Sathosa, expands, takes on Cargills
By Anjuli Gunaratne
Sathosa is planning to expand its market to stave off competition from its main competitor, Cargills Food City. One of its newest features is introducing vegetables and fresh produce in 30 of its outlets."The price of vegetables and fresh produce are better than that at the local pola," said Jeremy Ferreira, General Manager at Sathosa. "We hope to introduce these products to at least 100 of our outlets by the end of this year."

Since its privatisation, Sathosa's main objective has been to expand its customer base and provide customers with products that are of quality and value for money. "After privatisation our customer base has doubled and our turnover has trebled," Ferreira said. "We make our decisions based on how it will affect our customers."

He said in an interview that Sathosa's current market share is 30-35 percent of the estimated Rs. 14 billion contributed by urban retail stores to the Sri Lankan economy. With its 150 outlets Sathosa is the retail store with the widest reach islandwide. With the expansion of its market, Sathosa is confident that it will maintain its current share in the market.

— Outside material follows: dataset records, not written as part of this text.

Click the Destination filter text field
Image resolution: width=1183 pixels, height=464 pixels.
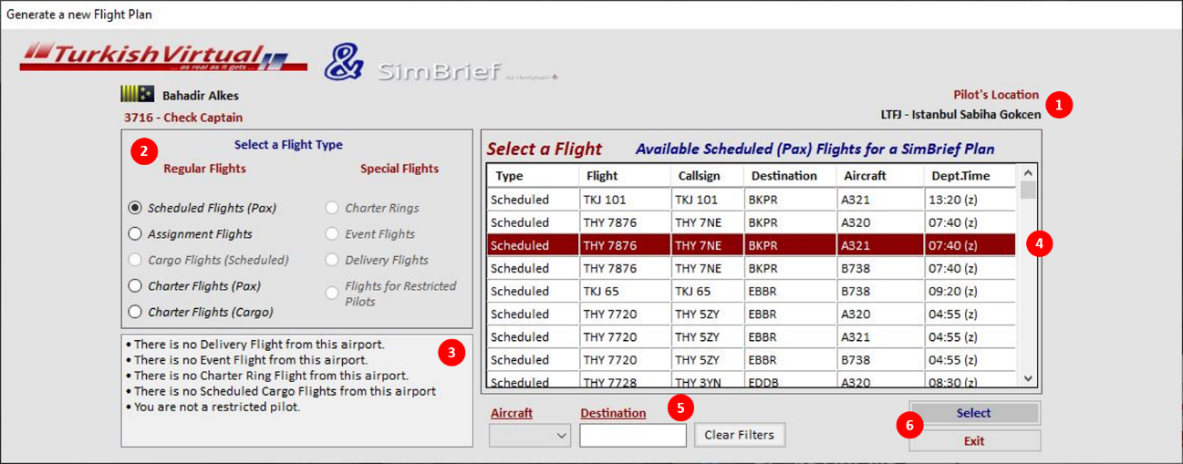tap(633, 436)
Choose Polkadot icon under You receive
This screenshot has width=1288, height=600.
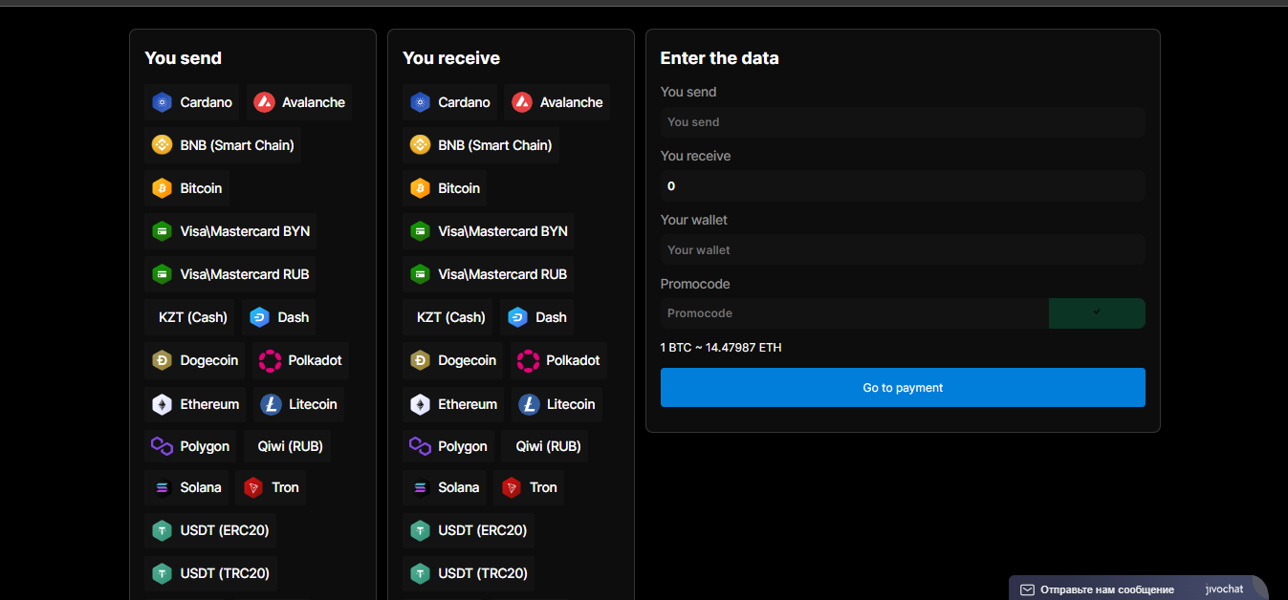coord(528,360)
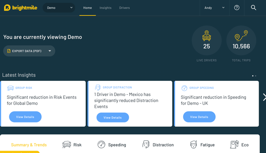Advance the insights carousel with the right arrow

[264, 97]
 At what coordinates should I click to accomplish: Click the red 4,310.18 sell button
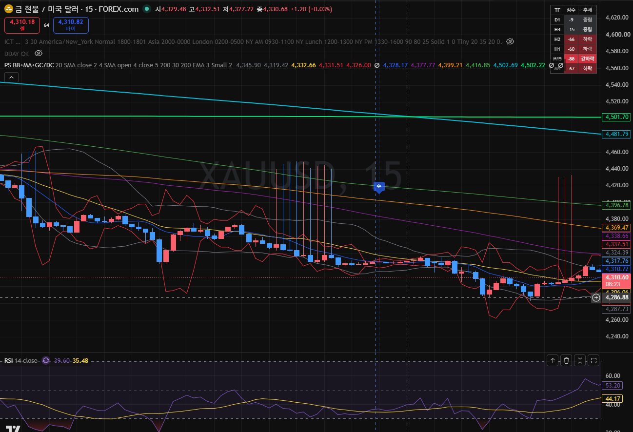point(22,25)
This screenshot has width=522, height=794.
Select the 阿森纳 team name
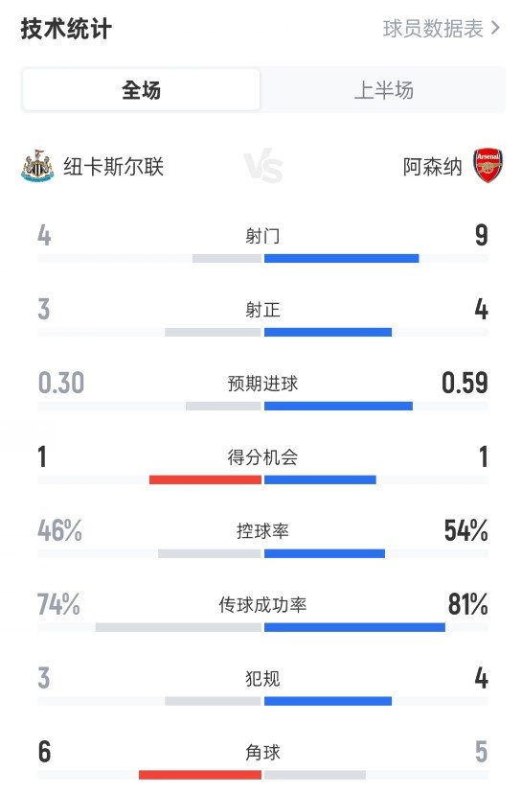pos(433,167)
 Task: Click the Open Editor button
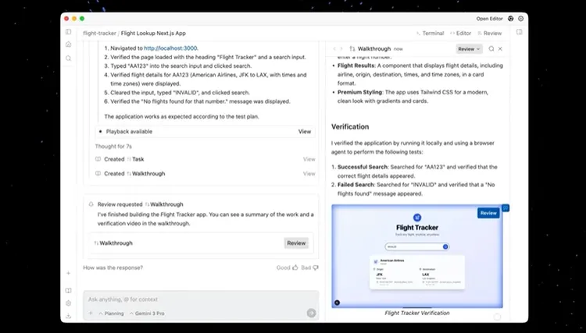pyautogui.click(x=489, y=18)
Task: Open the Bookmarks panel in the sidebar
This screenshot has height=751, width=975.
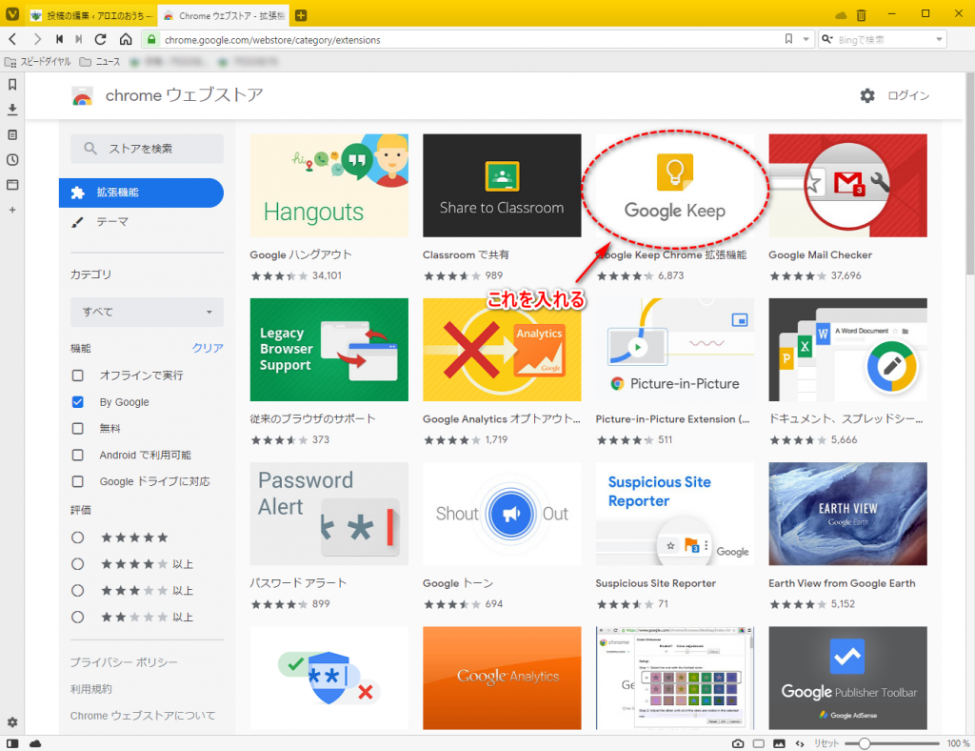Action: [x=12, y=85]
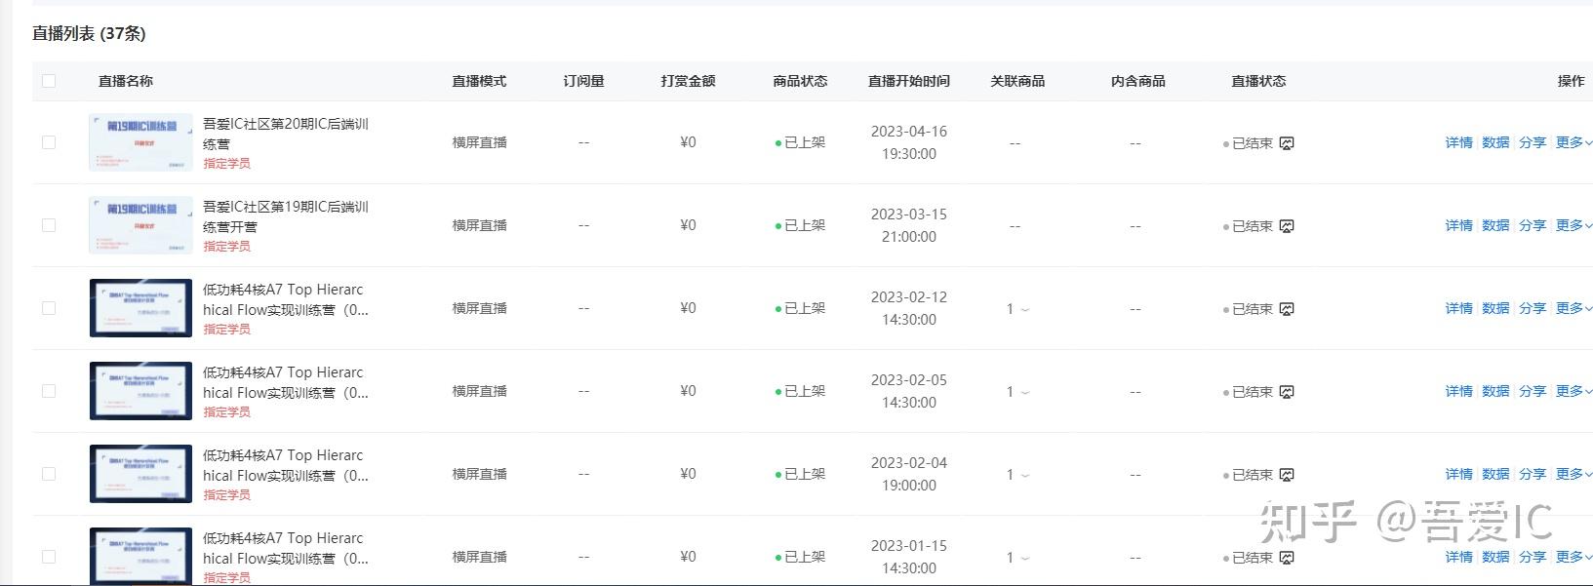The image size is (1593, 586).
Task: Expand 更多 menu for the 2023-02-05 live
Action: pyautogui.click(x=1573, y=391)
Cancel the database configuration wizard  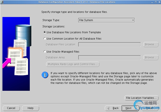11,108
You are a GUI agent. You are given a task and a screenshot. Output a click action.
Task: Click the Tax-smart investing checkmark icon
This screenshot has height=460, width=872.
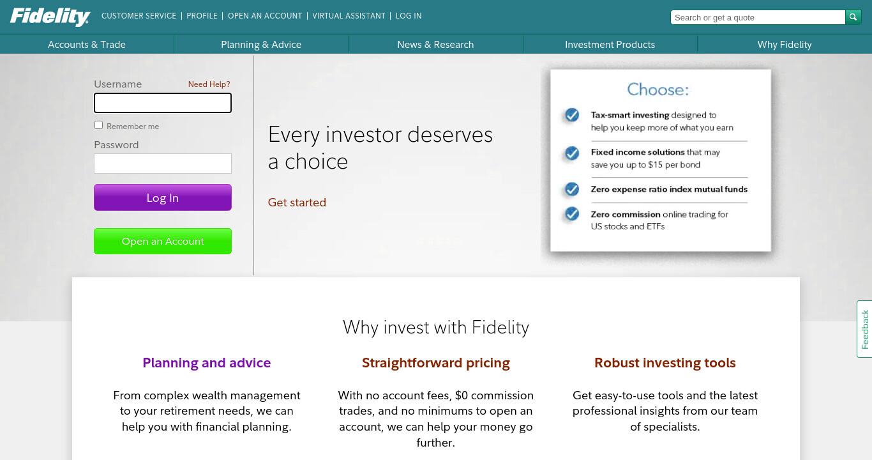click(572, 115)
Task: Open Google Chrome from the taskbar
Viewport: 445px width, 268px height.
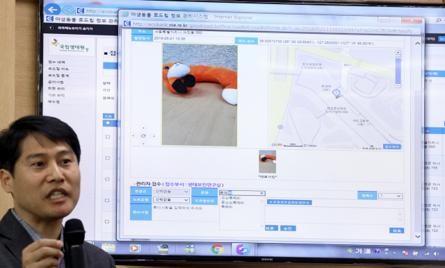Action: pos(217,249)
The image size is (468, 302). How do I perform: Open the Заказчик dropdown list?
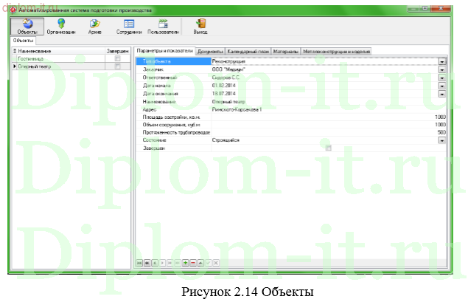coord(442,69)
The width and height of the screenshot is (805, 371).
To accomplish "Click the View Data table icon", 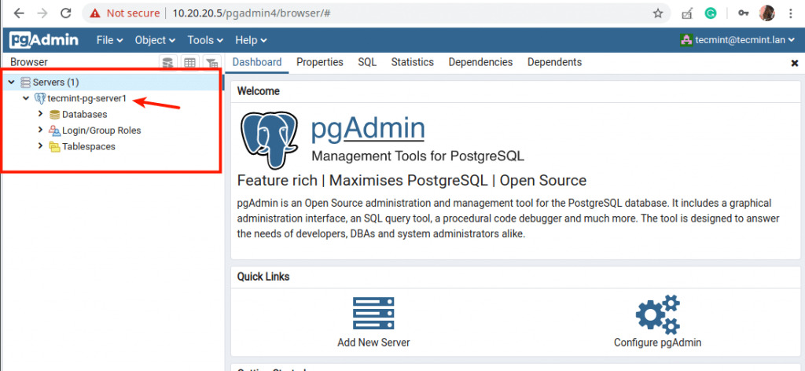I will (x=190, y=63).
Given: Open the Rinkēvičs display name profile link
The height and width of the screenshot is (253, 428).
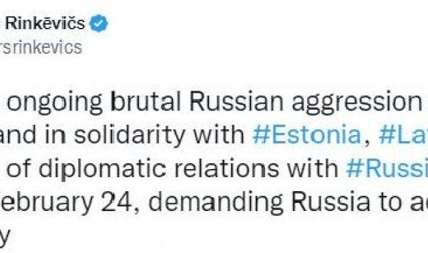Looking at the screenshot, I should tap(45, 23).
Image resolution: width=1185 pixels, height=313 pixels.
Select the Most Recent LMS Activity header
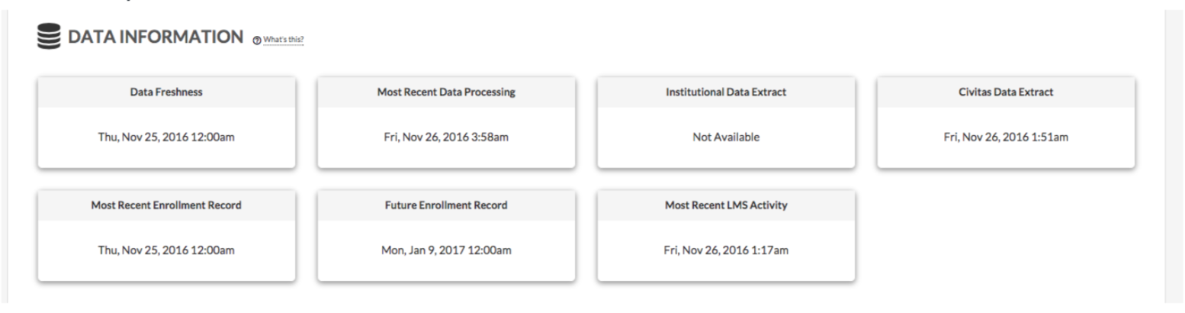click(x=726, y=205)
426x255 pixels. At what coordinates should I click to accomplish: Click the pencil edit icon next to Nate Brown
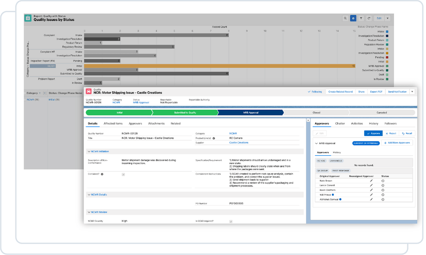pyautogui.click(x=371, y=181)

"There is only so much a retail store can do to change its marketing strategies and we want to do something new, but not new to the point where we scare our customers off," Ferreira said. Sathosa's main concern is its customers, thus all its future plans concentrate on giving its customers the best products at the best rate with the best possible service.

Sathosa is also courting well-known brands in Sri Lanka to open pharmacies and household goods departments. "Retail is to drive customers in," asserted Ferreira. "We have to be the best place people want to shop at, which is why we focus on continuously improving our retail stores." He said that Sathosa was badly managed earlier and had to under go a restructuring process from refurbishing the outlets to training staff when the joint consortium comprising Richard Peiris', Carson's and Ceylon Biscuits took over.

Sathosa plans to invest at least Rs. 150 million to open new outlets in gap areas, re-locate some of its branches and upgrade its IT system. "Upgrading our IT system will ease the manual work load of our staff", said Ferreira. According to him, Sathosa is keeping its options open regarding employing new recruits. " We currently have approximately 3300 employees and we hope to channel excess staff to the new branches that we are planning to open," he said.

The General Manager added that they have a good working relationship with the Sri Lankan government and are currently having discussions with some ministers on lowering the cost of living of consumers. Sathosa will use its outlets as a channel for cheaper wheat flour and milk (powder) the government plans to import. " The CWE still owns 60 percent of Sathosa, so they benefit from all the steps we take to develop the business," he said.